Im weiteren Verlauf stellte der Bürgermeister die Vertreter der Geschäftswelt, die 2008 eine Neueröffnung oder Betriebsübernahme realisiert hatten, den Anwesenden vor. Es handelte sich hierbei um die Firmen „Zeitlos“ in der Kirchgasse, dem „Edeka-Markt Didis“ – vormals „Deltamarkt Peks“, dem „Schwanfeld-Center“ in der Hauptstraße, der „Schwanen-Apotheke“ in der Webergasse, sowie „Sinas-Haarwerkstatt“ in der Hauptstraße und dem neuen Pächter des Sportheims.

 

 

Anschließend überreichte er Dankurkunden an ehrenamtlich besonders engagierte Bürgerinnen und Bürger und brachte seinen Dank an alle Bürgerinnen und Bürger, die sich in Vereinen und für die Gemeinde engagieren zum Ausdruck. Die Ausgezeichneten hatten sich in sozialen Bereichen, für gemeindliche Aufgaben und zur großartigen Förderung der örtlichen Vereine und Gruppierungen eingesetzt. Urkunden erhielten Römmelt Eugenie, Barth Reinhard, Koßner Linus, Mauder Petra, Kleinhenz Alfons, Blaschko Margarete und Mauder Walter.
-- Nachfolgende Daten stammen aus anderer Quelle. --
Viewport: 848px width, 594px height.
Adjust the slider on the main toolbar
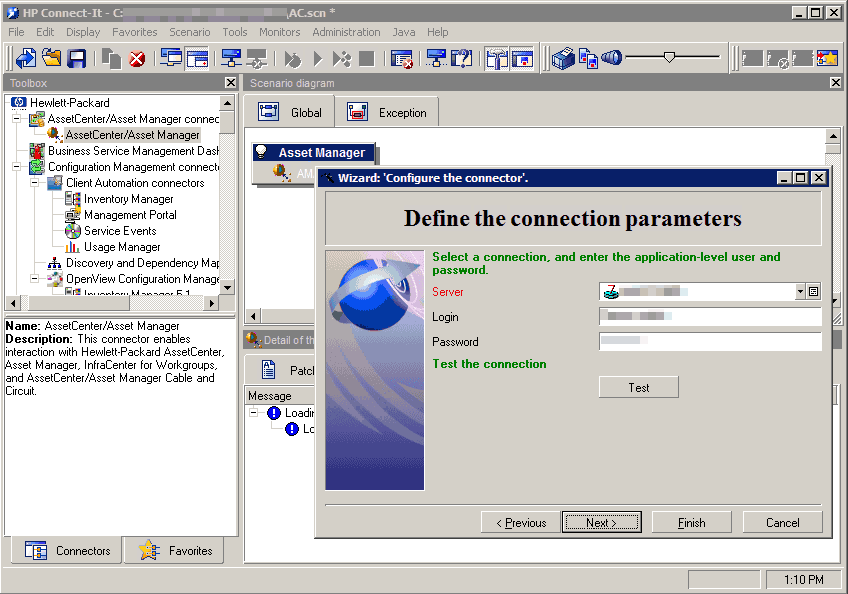(669, 58)
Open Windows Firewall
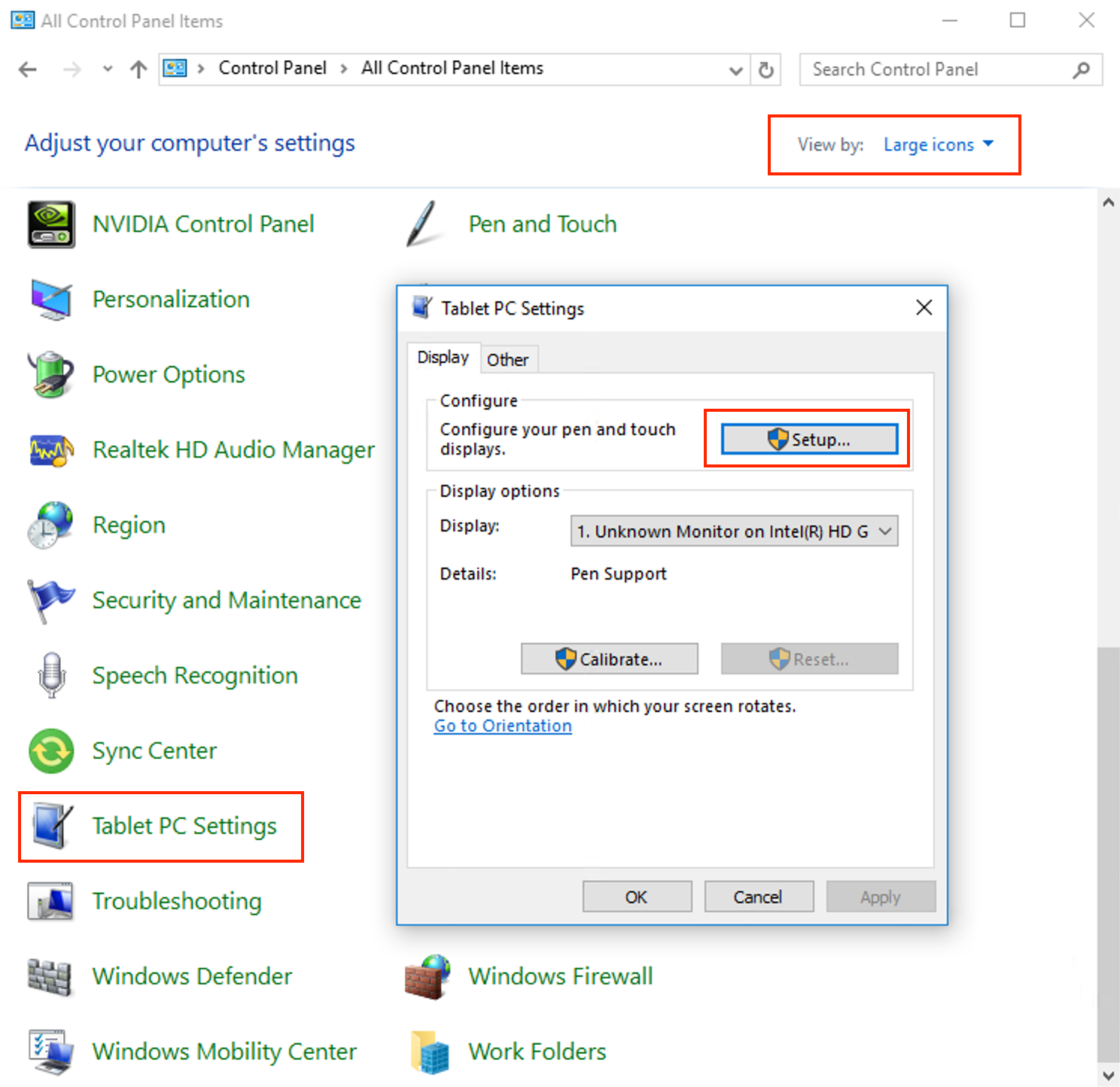Image resolution: width=1120 pixels, height=1087 pixels. (x=560, y=976)
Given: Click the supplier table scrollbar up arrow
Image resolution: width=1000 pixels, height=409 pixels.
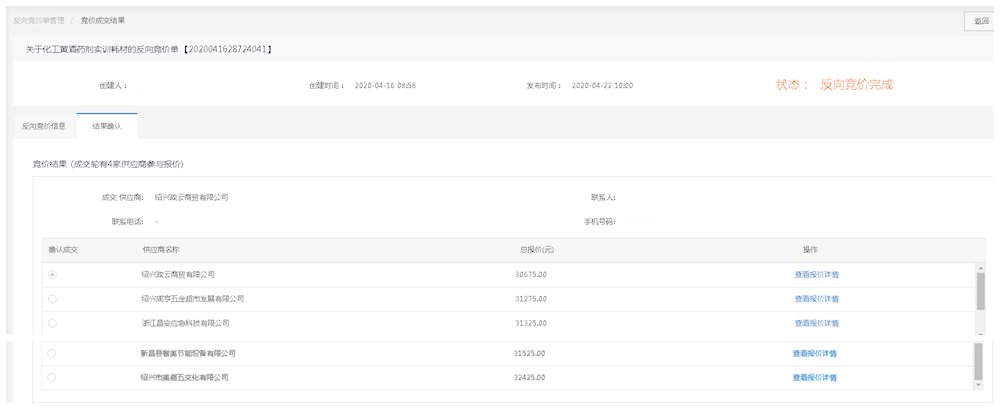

Für besondere Leistungen in Schule, Beruf und Sport erhielten Adelhardt Katharina, Hempel Florian und Strobel Simon eine Auszeichnung. Frau Adelhardt hat neben der Abiturnote 1,00 die Prüfung zur Aufnahme für die Studienförderung nach dem Elitefördergesetz bestanden. Herr Hempel wurde mit der Note 1,28 Kammersieger der Innung Schweinfurt / Hassberge im Bäckerhandwerk. Herr Strobel erreichte als Weltcupfahrer auf internationaler Ebene im Speedskating hervorragende Spitzenplätze, daneben Mitglied der Nationalmannschaft 2008, Sieger des Bayern Inline-Cup und verschiedener Landesmeisterschaften.

 

 

 

Thomas Stadler ehrte seitens der Kreisvorstandschaft des BRK treue Blutspender. Diese waren Sprenger Oliver (50), Eichelbrönner Dieter (75), Schäfer Rudolf (75), Gensler Elisabeth (100) und Richard Köth (100). Zuvor ging er auf die Wichtigkeit des Blutspendens ein und betonte die große Spendenbereitschaft in Schwanfeld.

Nach den Eintragungen der Geehrten ins Goldene Buch der Gemeinde wurde die Möglichkeit für viele und gute Gespräche wahrgenommen.